MANAUS, AM (FOLHAPRESS) - Reeleito governador do Acre em primeiro turno, após nova derrota do PT num estado governado pelo partido por 20 anos, Gladson Cameli (PP) afirmou à Folha de S.Paulo que "não há fiscalização assídua" do governo federal no estado e que essa ausência influencia na presença de facções do narcotráfico na região. Mesmo assim, o apoio à tentativa de reeleição de Jair Bolsonaro (PL) é automático.
"Com meu eleitor no Acre, eu teria um prejuízo muito grande se não o apoiasse", disse Cameli, que viajou a Brasília para reunião com Bolsonaro nesta quinta-feira (6). O encontro teve outros governadores da Amazônia que também dão apoio ao projeto político do presidente, cujo resultado é o aumento expressivo do desmatamento da Amazônia nesses lugares.
"Essa eleição tem dado recados claros. Não é partido, são ideias e pessoas", afirmou o governador. A seguir, os principais trechos da entrevista:
PERGUNTA - O senhor foi reeleito em primeiro turno, e a votação de Bolsonaro no Acre foi até mais expressiva. A que atribui esse êxito do presidente?

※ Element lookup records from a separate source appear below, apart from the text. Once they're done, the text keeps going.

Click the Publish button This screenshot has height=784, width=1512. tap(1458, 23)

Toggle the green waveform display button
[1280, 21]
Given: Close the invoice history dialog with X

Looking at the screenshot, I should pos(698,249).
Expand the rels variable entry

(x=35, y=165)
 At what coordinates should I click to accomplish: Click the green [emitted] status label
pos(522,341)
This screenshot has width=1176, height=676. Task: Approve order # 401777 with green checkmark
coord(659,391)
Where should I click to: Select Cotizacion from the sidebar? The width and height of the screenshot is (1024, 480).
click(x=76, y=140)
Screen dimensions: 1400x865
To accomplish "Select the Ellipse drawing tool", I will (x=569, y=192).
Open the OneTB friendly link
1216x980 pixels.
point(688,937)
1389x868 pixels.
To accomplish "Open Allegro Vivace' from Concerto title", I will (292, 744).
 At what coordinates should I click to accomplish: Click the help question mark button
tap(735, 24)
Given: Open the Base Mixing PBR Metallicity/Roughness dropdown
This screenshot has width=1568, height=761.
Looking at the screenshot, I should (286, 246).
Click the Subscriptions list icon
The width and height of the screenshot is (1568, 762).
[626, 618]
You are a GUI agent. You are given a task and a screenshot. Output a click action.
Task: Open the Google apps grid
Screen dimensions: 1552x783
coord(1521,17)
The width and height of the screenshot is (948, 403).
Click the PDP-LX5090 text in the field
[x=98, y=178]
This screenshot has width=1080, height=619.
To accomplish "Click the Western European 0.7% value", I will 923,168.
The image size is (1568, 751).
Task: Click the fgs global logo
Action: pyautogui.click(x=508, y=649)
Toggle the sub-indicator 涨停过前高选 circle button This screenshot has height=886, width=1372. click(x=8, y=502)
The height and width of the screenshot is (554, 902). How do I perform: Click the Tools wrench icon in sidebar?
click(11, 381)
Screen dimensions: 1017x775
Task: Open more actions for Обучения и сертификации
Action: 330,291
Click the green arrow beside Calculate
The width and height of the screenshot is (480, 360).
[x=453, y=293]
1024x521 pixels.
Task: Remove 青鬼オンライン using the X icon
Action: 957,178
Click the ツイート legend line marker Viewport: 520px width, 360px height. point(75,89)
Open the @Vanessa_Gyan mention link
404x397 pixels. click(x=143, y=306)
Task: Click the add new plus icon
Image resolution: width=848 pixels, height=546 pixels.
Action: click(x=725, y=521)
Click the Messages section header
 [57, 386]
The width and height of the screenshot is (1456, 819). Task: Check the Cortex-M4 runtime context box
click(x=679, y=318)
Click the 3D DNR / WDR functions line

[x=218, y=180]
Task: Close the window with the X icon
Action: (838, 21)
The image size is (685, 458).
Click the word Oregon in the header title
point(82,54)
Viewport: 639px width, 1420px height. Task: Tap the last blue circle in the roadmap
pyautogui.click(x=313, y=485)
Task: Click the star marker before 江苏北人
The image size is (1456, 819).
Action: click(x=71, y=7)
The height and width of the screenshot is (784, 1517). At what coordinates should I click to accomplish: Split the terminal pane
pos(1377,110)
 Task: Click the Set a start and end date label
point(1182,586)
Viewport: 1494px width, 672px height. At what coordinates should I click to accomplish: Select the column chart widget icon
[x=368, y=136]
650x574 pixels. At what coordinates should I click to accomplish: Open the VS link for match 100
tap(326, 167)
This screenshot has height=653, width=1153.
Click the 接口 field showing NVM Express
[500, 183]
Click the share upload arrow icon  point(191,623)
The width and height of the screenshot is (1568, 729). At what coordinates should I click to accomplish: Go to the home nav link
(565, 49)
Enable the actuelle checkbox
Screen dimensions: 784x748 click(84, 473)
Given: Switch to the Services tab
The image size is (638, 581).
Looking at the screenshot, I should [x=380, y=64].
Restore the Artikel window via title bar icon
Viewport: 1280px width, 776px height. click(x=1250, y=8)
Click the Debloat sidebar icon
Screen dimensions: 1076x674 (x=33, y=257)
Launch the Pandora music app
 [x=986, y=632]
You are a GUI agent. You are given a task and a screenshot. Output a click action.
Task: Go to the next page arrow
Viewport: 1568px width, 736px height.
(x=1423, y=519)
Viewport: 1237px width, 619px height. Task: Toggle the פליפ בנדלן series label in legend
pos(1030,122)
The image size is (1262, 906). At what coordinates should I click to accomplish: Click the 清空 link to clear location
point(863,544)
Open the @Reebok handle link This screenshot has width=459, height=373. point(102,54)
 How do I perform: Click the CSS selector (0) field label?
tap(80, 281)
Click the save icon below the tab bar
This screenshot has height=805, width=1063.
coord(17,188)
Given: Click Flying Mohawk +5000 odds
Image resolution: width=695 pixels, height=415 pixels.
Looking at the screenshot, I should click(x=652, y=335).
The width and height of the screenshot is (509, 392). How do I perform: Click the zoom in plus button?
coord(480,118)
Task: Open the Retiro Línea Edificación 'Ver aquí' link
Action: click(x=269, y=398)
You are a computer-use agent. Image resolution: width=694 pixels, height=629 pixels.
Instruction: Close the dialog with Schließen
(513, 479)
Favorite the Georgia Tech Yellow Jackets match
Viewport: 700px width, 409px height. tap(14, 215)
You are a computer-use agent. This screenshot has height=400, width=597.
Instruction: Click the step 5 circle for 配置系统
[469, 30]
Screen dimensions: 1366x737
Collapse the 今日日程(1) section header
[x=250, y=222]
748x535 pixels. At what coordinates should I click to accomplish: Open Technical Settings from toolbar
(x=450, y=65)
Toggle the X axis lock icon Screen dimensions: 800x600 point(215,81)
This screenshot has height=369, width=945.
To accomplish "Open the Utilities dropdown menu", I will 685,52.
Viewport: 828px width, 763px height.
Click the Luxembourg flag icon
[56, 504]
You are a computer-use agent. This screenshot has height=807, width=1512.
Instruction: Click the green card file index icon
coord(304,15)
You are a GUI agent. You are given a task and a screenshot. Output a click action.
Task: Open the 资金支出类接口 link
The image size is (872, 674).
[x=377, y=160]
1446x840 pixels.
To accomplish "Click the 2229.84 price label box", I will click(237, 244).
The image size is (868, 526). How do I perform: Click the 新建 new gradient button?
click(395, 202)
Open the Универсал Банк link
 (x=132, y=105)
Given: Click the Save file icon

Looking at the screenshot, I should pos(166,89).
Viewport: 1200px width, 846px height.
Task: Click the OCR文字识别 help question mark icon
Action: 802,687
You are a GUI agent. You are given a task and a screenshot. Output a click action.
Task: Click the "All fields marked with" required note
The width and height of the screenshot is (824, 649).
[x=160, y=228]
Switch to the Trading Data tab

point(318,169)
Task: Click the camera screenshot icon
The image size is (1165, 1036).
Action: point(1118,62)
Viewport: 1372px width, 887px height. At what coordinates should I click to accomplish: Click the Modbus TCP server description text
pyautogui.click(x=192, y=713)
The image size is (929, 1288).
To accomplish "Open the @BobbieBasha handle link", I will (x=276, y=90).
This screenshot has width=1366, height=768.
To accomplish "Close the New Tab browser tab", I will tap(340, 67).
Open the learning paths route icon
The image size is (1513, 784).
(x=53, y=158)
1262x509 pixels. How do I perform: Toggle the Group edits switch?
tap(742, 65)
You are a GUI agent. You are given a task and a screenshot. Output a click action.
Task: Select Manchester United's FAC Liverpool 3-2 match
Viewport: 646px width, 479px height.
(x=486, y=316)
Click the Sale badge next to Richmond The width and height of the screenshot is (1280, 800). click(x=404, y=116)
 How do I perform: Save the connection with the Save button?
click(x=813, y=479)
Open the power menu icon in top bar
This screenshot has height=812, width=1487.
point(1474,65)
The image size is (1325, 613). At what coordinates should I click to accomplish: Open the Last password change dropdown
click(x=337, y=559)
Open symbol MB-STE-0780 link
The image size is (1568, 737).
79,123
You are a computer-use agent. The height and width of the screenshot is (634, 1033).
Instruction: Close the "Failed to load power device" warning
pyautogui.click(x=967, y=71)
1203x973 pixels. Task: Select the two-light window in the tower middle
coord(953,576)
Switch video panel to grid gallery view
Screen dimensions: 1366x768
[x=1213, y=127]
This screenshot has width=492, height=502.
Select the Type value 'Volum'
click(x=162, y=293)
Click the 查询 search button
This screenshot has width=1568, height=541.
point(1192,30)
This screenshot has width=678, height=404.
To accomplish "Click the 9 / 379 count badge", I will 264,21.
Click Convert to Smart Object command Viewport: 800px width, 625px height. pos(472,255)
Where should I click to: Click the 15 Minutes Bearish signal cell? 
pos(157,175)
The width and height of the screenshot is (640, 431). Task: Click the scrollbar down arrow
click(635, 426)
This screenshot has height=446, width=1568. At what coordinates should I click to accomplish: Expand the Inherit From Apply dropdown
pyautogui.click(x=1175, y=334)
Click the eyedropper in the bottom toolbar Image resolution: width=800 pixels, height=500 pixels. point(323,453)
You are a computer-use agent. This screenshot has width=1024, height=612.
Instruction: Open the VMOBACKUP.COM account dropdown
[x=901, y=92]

GLADSON CAMELI - Foi uma conquista de votos que ele já havia conseguido desde a primeira eleição. É a forma dele de agir. Houve 20 anos de esquerda, tanto no governo estadual quanto no federal. Bolsonaro conseguiu concluir obras que foram promessa de anos e anos da esquerda, como a ponte do Abunã. E a política de agronegócio, de geração de emprego e renda, pegou muito desde 2018.
P. - O êxito eleitoral se deu em estados com aumentos expressivos dos índices de desmatamento na Amazônia, como Acre e Rondônia. Existe correlação entre o avanço do desmatamento e o avanço do bolsonarismo nesses lugares?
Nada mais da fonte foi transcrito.